Parvo and Pyometra.....what they have in common . Part 2
Today was an especially quiet day, and boy! I needed a break. Back to what these two conditions have in common: Both are life threatening emergencies, but so are a few other crises that happen to our pets. The important thing to know about Pyo and Parvo is that they are both totally preventable. A spayed dog no longer has a uterus and pyometra is an infection in the uterus.There are two kinds: open and closed, closed being more critical because it can rupture within the dog and lead to peritonitis. No uterus, no pyometra. Spay young and avoid an expensive, emergency surgery in the future.
Parvo, whicih was recognized, or maybe never existed before the late 1970's is like old fashioned cat distemper...severe vomitting and diarrhea. It is highly contagious. Puppies and kittens are most likely to die of dehydration within a few days if not given supportive therapy, usually within a hospital, although it can be done at home under vet supervision to save money. Hospitalization for Parvo is 3-4 days and costs anywhere from $900-$1400. It is a lot cheaper to vaccinate according to recommended protocol. Two or three shots three weeks apart until 16 weeks, and a booster after one year.
Parvo calls Pet Assistance had in the past few days::
1.A nine month old unspayed female Maltese was hospitalized for Parvo.The owner left a $700 deposit for treatment and could not come up with the balance when it was time to take the dog home. She wsa calling around for financial aid. The woman got hte dog two months prior and was told it had a shot, but didn't have any records. She did not have money to spay the dog either.

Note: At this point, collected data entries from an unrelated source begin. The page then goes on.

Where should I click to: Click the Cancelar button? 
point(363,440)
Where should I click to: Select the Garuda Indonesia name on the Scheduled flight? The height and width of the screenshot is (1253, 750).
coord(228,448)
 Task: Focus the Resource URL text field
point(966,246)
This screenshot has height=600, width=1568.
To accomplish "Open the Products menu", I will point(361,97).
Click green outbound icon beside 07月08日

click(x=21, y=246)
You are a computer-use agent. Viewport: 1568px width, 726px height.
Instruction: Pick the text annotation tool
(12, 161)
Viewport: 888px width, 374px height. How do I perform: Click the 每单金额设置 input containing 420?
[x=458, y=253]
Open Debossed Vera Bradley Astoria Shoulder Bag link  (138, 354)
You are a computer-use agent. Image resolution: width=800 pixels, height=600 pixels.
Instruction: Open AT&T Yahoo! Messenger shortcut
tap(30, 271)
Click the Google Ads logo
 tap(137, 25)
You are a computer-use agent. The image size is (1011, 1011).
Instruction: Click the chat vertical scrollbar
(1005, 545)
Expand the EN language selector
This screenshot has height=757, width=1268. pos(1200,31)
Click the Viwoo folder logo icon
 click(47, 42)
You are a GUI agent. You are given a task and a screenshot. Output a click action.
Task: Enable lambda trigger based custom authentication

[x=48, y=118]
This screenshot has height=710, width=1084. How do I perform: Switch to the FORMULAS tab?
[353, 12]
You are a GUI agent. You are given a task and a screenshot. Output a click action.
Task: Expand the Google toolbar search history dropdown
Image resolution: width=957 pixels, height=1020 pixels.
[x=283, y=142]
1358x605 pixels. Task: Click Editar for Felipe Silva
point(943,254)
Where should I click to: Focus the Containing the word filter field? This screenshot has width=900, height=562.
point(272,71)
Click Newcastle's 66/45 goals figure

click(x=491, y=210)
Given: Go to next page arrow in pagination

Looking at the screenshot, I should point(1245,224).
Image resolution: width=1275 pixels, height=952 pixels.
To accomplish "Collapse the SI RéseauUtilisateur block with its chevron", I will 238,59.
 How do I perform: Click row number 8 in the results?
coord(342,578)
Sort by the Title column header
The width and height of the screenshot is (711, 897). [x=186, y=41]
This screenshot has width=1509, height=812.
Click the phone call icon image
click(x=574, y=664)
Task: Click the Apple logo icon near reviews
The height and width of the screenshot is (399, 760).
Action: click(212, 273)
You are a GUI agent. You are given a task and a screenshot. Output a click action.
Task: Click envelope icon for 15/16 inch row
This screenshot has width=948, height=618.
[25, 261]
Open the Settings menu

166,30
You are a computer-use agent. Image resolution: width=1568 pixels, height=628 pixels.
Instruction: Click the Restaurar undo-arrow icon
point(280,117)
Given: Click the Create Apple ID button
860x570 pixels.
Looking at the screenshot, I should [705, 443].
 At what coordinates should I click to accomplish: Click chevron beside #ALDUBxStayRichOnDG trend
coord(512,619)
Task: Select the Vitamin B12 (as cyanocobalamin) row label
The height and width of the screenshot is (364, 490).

Ethical question? What would you do? as the vet? as Pet Assistance? as the owner?
2. A twelve week old Pit Bull puppy was brought to the vet and diagnosed with Parvo. The young owner did not have any money.The vet gave the dog a shot to stop the vomitting and gave the girl a bag of fluids and showed her how to administer it at home. I do not know the outcome. I applaud the vet for offering a PLAN B option to help the puppy.
3. There was a third call...and I don't remember the details now!